Qualcosa di simile deve aver pensato una stupita Hanne Ørstavik intervistata da Nadia Terranova sul suo romanzo Amore, scritto ventitré anni fa. Amore non è un racconto che si possa ricondurre a un’unica tematica, né si identifica semplicemente con la sua trama: anche il titolo è una promessa delusa, perché l’amore, nel romanzo, resta un interrogativo irrisolto, lo spettro di qualcosa che si sa che esiste, ma non che aspetto abbia. La stessa autrice lo definisce un romanzo “pericoloso”, perché costringe a fare i conti con l’affettività, a interrogarsi sulla propria capacità di amare – e di essere amati – a togliere il passato dal cassetto, rispolverarlo e chiedersi se, oggi, abbiamo trovato la risposta ai dubbi e alle domande che avevamo messo da parte. Hanne spiega di aver vissuto momenti di profonda solitudine dopo la nascita della figlia, avvenuta quasi contemporaneamente al rigetto della sua candidatura all’Unione degli Scrittori Norvegesi. In quel momento della sua vita, “amore” era una parola vuota, un contenitore che bisognava riempire: per fare questo, ha cominciato a scrivere.
I protagonisti del romanzo sono un bambino di otto anni, Jon, e sua madre Vibeke. In un paesino nell’estremo nord della Norvegia, madre e figlio vivono nella stessa casa, condividono gesti e abitudini quotidiane prendendosi cura l’uno dell’altra, eppure abitano due mondi distanti ed estranei. Il racconto, che copre l’arco di un’unica notte, segue di volta in volta l’uno o l’altro personaggio, senza soluzione di continuità tra le due voci narrative. Jon è solo a casa la notte del suo compleanno, mentre Vibeke, credendolo serenamente addormentato, è uscita per andare in biblioteca. Jon è preoccupato per sua madre, tende l’orecchio nel tentativo di catturare un indizio, lo scricchiolio della ghiaia, la luce dei fari dell’auto, che annunciano il suo ritorno. Jon ama sua madre; e Vibeke, lei ama suo figlio?
Le luci del luna park, la figura che vende i biglietti della lotteria, le pietanze descritte, il colore delle case: Nadia Terranova si rivela una lettrice precisa, sollecita, amorevole, pronta a dare per ogni dettaglio una chiave di lettura che spalanca un universo interiore che la stessa Ørstavik non pensava di aver riversato a tal punto nel suo romanzo. La risata dell’autrice sottolinea ogni osservazione puntuale della sua interlocutrice, e ne conferma la veridicità. “Non ci avevo mai pensato, ma hai ragione. Il libro mi piace molto più quando me lo racconti tu: è questo il bello di farsi intervistare da uno scrittore”, dice. E aggiunge “Io non ho mai pensato molto al significato di quello che scrivevo. Ho sempre avuto fiducia nel fatto che i sentimenti che provavo sarebbero semplicemente passati al testo”.

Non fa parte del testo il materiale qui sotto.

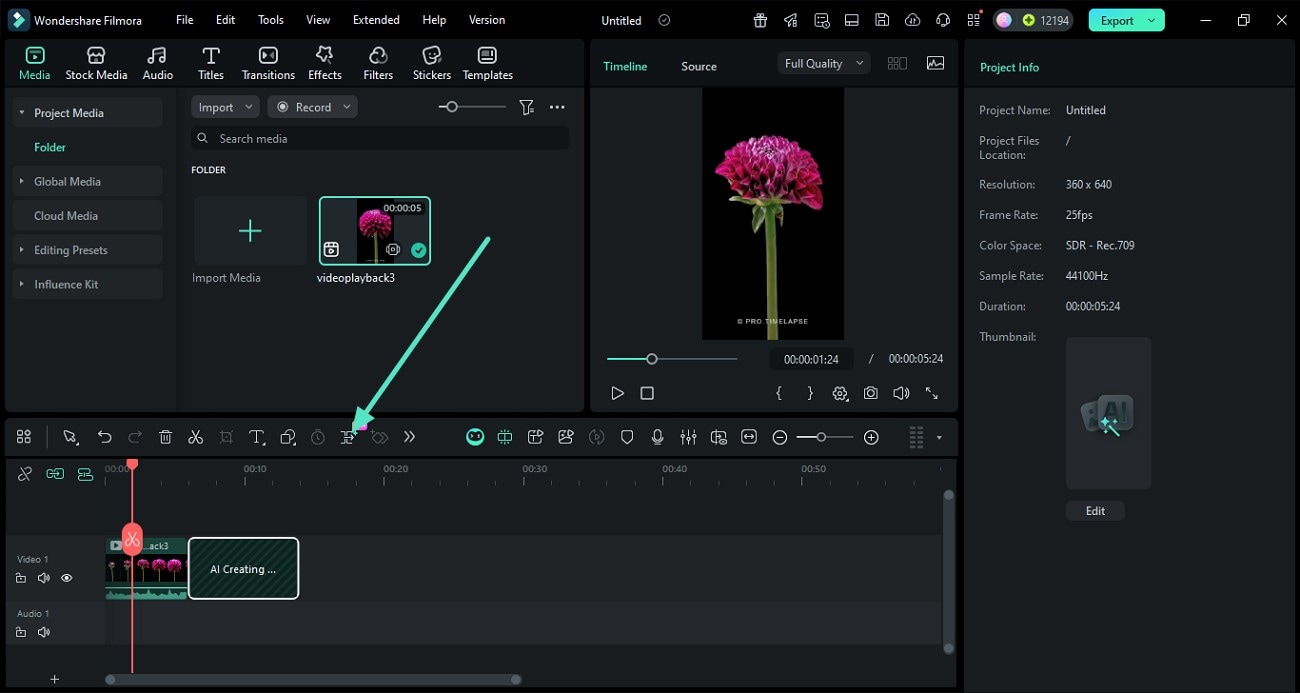This screenshot has height=693, width=1300.
Task: Click the Export button
Action: click(1117, 20)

Tra gli autori a cui fa continuo riferimento cita Virginia Woolf, con cui condivide l’idea che la scrittura sia una dimensione androgina, in cui si travalica il concetto di genere ampliando e superando i confini imposti nella realtà. I libri della Ørstavik sono popolati da numerosi personaggi che definiremmo gender fluid: è la continua ricerca di un’identità, l’espressione della propria tensione interiore che affascina l’autrice di Amore. E poi troviamo Catherine Dunne e Elsa Morante, che con La storia ha dato voce a un rapporto tra madre e figlio in cui l’amore è quasi una presenza concreta, o meglio una feroce affermazione. “Scrivendo, un po’ alla volta lo sto imparando anche io”, conclude la Ørstavik.